Task requirements:
1. From the Lady Bird review, list every feeling it gives as the reason the awkward young woman falls back on words like "cool" and "awesome."
2. According to the Lady Bird review, what does the film proceed in?
3. Copy the passage of the Lady Bird review starting with "Lady Bird is" and going on through "responds to him.", swapping "young woman" for "teenage girl".

[START OF Text]

Lady Bird is a phenomenon now, but it is still hard to be prepared for this film. We are simply not conditioned by current cinema to notice what it notices: the way an awkward young woman falls back on words like “cool” and “awesome,” not because she is inarticulate, but because she is nervous and confused and in love; or the way she suddenly feels desired when a young man says he’d like to see her again; or the way her voice deepens and grows in confidence when she responds to him.

Or the way when sitting in a group and something astonishing happens, and you hear others reacting, you might immediately look not at the event but at your best friend’s face, to see her reaction. Or the faintly attracted, disinterested way you notice a handsome new boy when you already have a boyfriend. Or how, when stuck in a car with friends who are bad to you, at the very moment you realize it, you muster the nerve to get out by sneaking proud glances at yourself in the rear-view mirror.

This is the stuff of clichés, but there are no clichés in this coming-of-age film. It proceeds in vignettes. What feels clichéd in a single scene is every time redeemed by a detail that would be missed by one who is critical of clichés. The film avoids them not by daring to be different but by daring to be similar. It seeks common ground, that is, between itself and its audience. It trusts its audience to trust it, which is a radical thing to do in a time of inhuman cinema, destructive of the qualities needed for that trust. A pervasive inhumanity can only prepare us for alternating evils: give in to the false pleasures and manipulations of Hollywood, or be made mistrustful and cynical, be made to always be on the lookout for clichés. Those of us who have chosen the second option out of necessity are challenged by this film. Lady Bird rejects this problem and suggests itself as a third way.

[END OF Text]
[START OF Dataset content]

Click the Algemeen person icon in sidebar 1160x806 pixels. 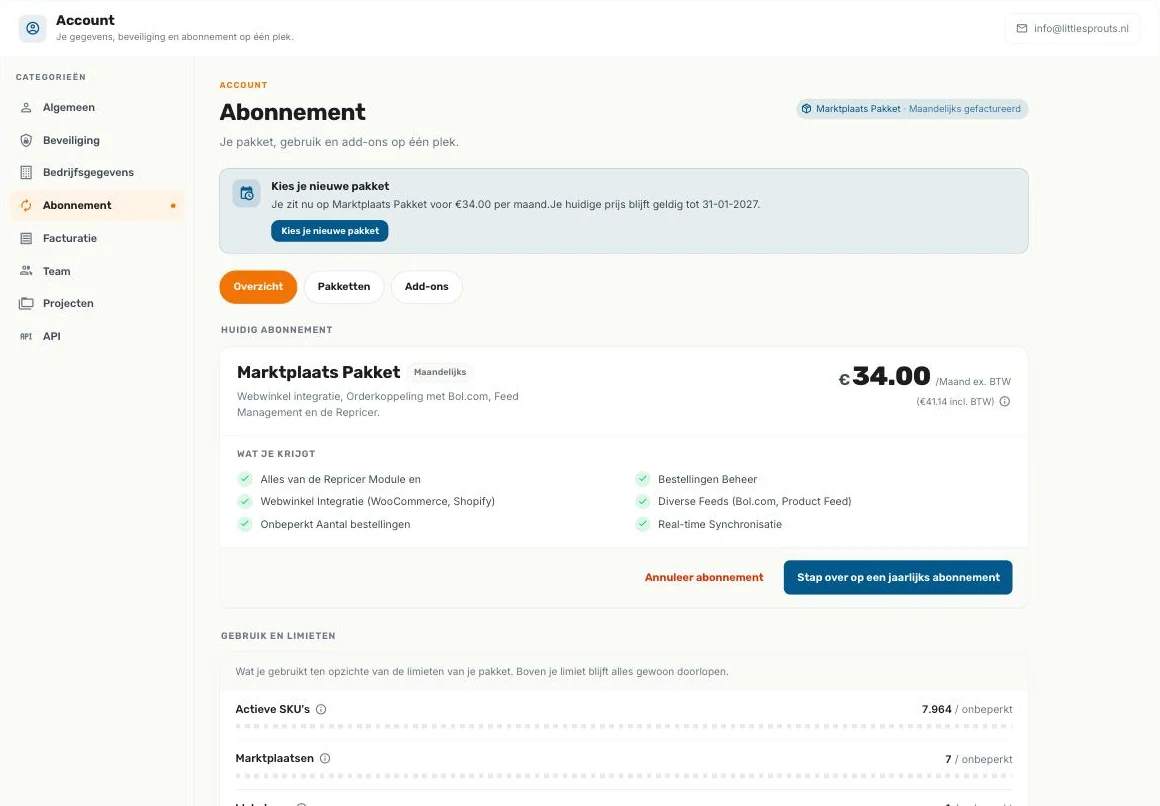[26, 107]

[END OF Dataset content]
[START OF Dataset content]

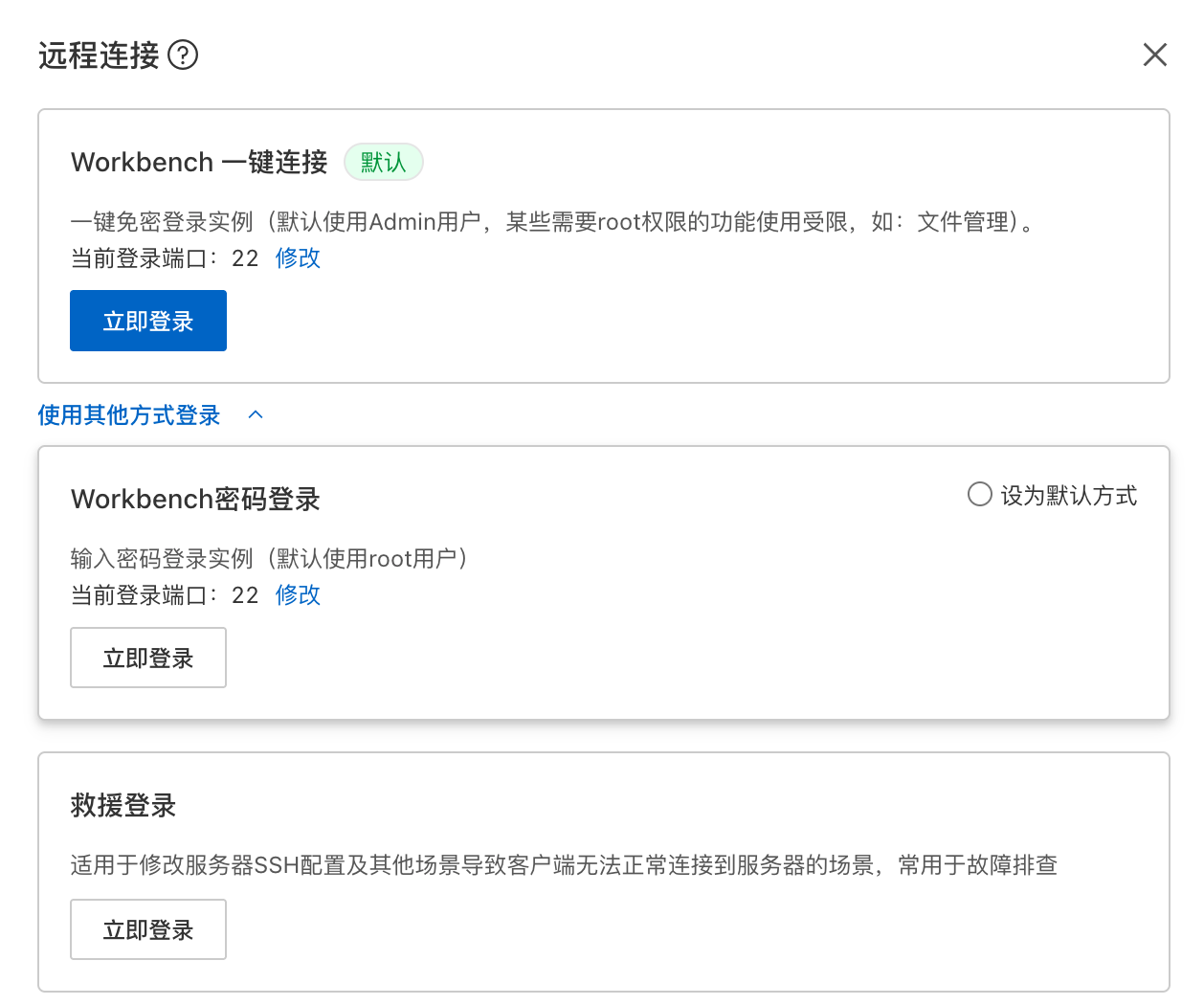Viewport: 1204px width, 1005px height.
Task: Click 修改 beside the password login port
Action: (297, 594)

[END OF Dataset content]

Written responses:
1.
nervous
confused
in love

2. Vignettes.

3.
Lady Bird is a phenomenon now, but it is still hard to be prepared for this film. We are simply not conditioned by current cinema to notice what it notices: the way an awkward teenage girl falls back on words like “cool” and “awesome,” not because she is inarticulate, but because she is nervous and confused and in love; or the way she suddenly feels desired when a young man says he’d like to see her again; or the way her voice deepens and grows in confidence when she responds to him.